AİHM’nin kayıtlarında; “Patriarchat Ecumenique” yazmış olması da aslında bir şeyi değiştirmez. Yukarıda AİHM’de açılacak bir “Ekümenizm” davası için yazılan senaryo ise karşımızdaki kişilerin görüşünü ve oylarını nasıl baştan ihdas ettikleri belirtmek açısından yaratıldı. Yoksa böyle bir  “san” vermeye AİHM’nin de hakkı yoktur. AİHM’de açılacak bir dava için kaybedilmiş bir hak üzerinden gitmek gerekmektedir. Bu bağlamda ise ne Osmanlı Hukuku ne de TC Hukuku bu kuruma tüzel kişilik vermemiştir. Rum Patrikhanesi’ne tüzel kişiliğin verilmesi için Türkiye açısından “iyimser” bakış açısının değişmesi, devreye “politik” güçlerin girmesi ve bu durumda da ortada bir “hukuk katli” çıkacağından, ağır adımlarla yol almaya devam ederek, süreci kendi açılarından uzatmaya gayret edeceklerdir.
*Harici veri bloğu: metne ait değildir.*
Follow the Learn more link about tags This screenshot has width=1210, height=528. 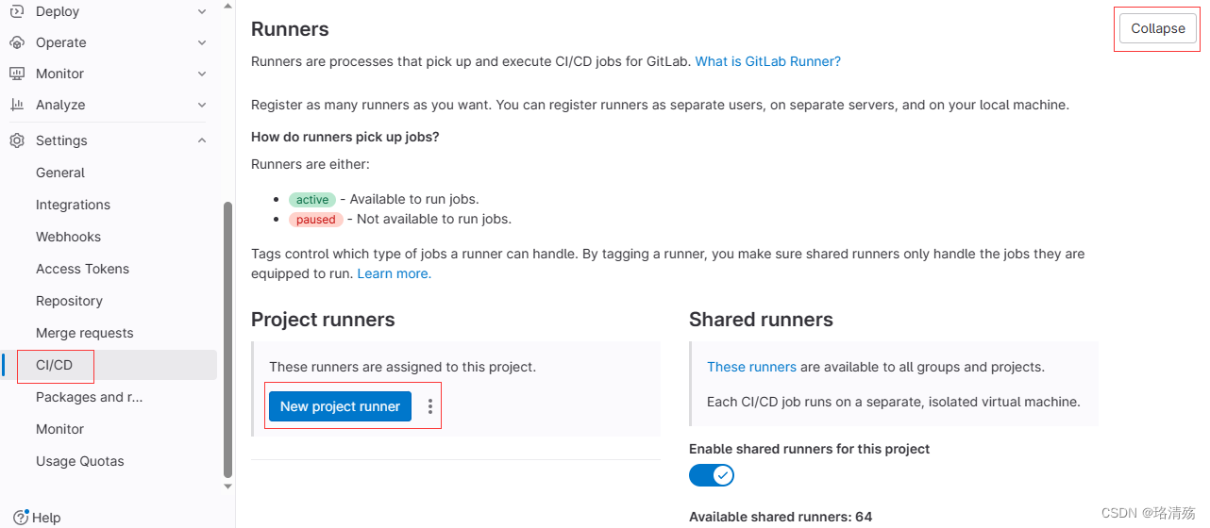coord(394,273)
Tabi ki bu yolda ilerlerken bu güne değin ülkemize yapılan dış baskılar da aynen devam edecektir.

Büyükada Yetimhanesi tapusunun Rum Patrikhanesi’ne devredilmesi bir dizi hukuk kavramının alt üst olmasına sebep olacaktır/olmuştur.
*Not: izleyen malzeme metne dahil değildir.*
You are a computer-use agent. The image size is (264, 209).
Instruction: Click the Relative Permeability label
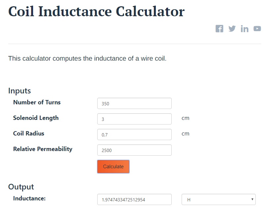[43, 149]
Ancak bu Rum Patrikhanesi’ne tüzel kişilik sağlamaz ama yol açılmasına sebeptir ve bundan böyle açık vermemek adına dikkat edilmesi şarttır!

Geçtiğimiz günlerde kaleme aldığımız “Vatandaş yapılan Rum Papazları” ile ilgili de şu birkaç noktayı burada vurgulamak gerekmektedir: 

Yetkili makam kararıyla Türk vatandaşlığının kazanılması; Türk Vatandaşlığı Kanunu m. 11'deki şartların varlığını zorunlu kılmaktadır. Bu şartlardan biri başvuru tarihinden geriye doğru Türkiye'de kesintisiz 5 yıl ikamet etmektir.
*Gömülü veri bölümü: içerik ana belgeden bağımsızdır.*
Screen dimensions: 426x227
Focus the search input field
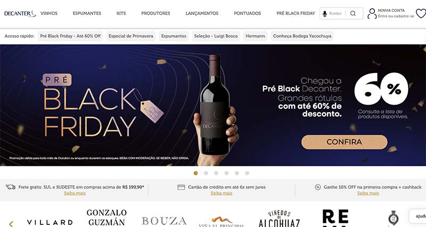pos(335,13)
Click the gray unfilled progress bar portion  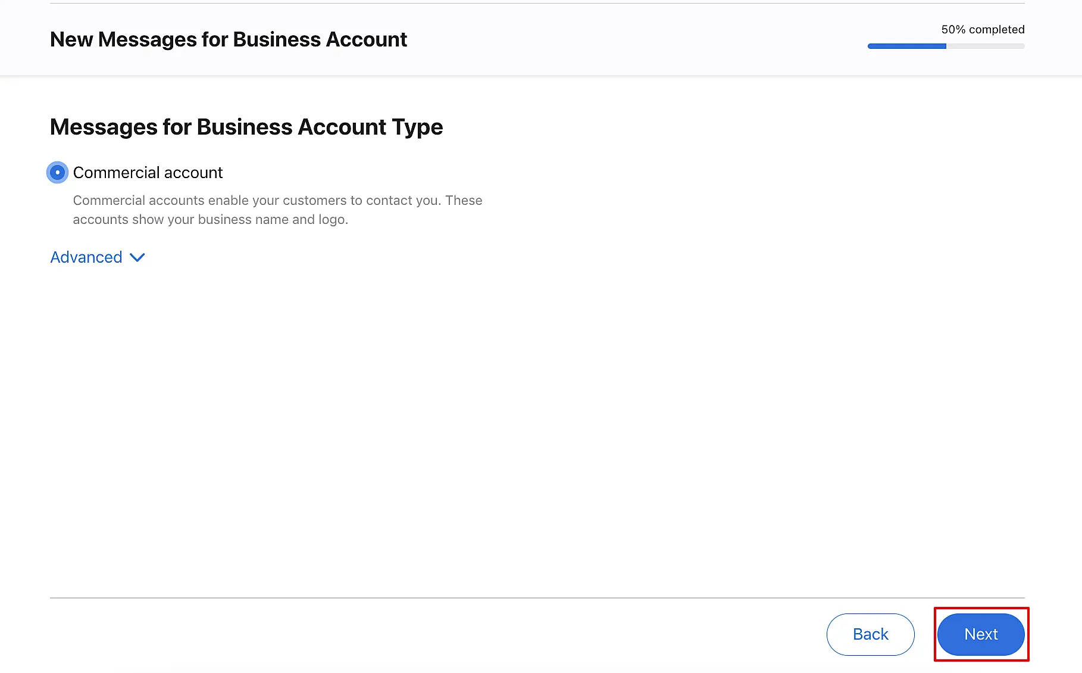click(986, 46)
29 Mayıs 2009 tarihinde Resmi Gazete’de yayımlanan, 5901 sayılı Vatandaşlık Kanunu m.12’ne göre “istisnai” olarak vatandaşlığın kazanılması da mümkündür. Bu imkândan yararlanacak kişilerde 5 yıl ikamet şartı ya da Türkçe konuşma şartı aranmadan Bakanlar Kurulu kararıyla Türk vatandaşlığını kazanabilirler. Birçok ülke bir kişiyi vatandaş yaparken dil ve ülke tarihi hakkında bir imtihana tabi tutmaktadır.
5901 sayılı Vatandaşlık Kanunu m.12 şöyledir.

a) Türkiye'ye sanayi tesisleri getiren veya bilimsel, teknolojik, ekonomik, sosyal, sportif, kültürel, sanatsal alanlarda olağanüstü hizmeti geçen ya da geçeceği düşünülen ve ilgili bakanlıklarca haklarında gerekçeli teklifte bulunulan kişiler.

b) Vatandaşlığa alınması zaruri görülen kişiler.

c) Göçmen olarak  kabul edilen kişiler.

Türk vatandaşlığı verilen 13 papaz Vatandaşlık Kanunu’nun m.12'e göre Türk vatandaşı olmuşsa “a” ya da “b” bendine göre vatandaş olmuş demektir. Bu konuda makalemiz ve çıktığımız iki televizyon programı dışında henüz medyada bir haber henüz çıkmadı. Şu anda bu 13 papazla ilgili olarak Vatandaşlık ve Nüfus İşleri Genel Müdürlüğü nezdinde; alınan Bakanlar Kurulu çerçevesinde işlemler sürmektedir. Umarız bu taze vatandaşlar TC hüviyetlerini ellerine aldıklarında medyamızda haber olacaklardır.

Şimdi dikkat edilmesi gereken “Vatandaş Yapılan Rum Papazları” adlı makalemizde ayrıntılı olarak belirttiğimiz gibi; bunun arkası gelecektir, daha birçok papaz vatandaş olmak için sıradadır, geçmişte yaşananları “Tarih Tekerrürden İbarettir” mantığıyla ne olacak vatandaş oluversinler diyerek geçiştirmemek gerekmektedir.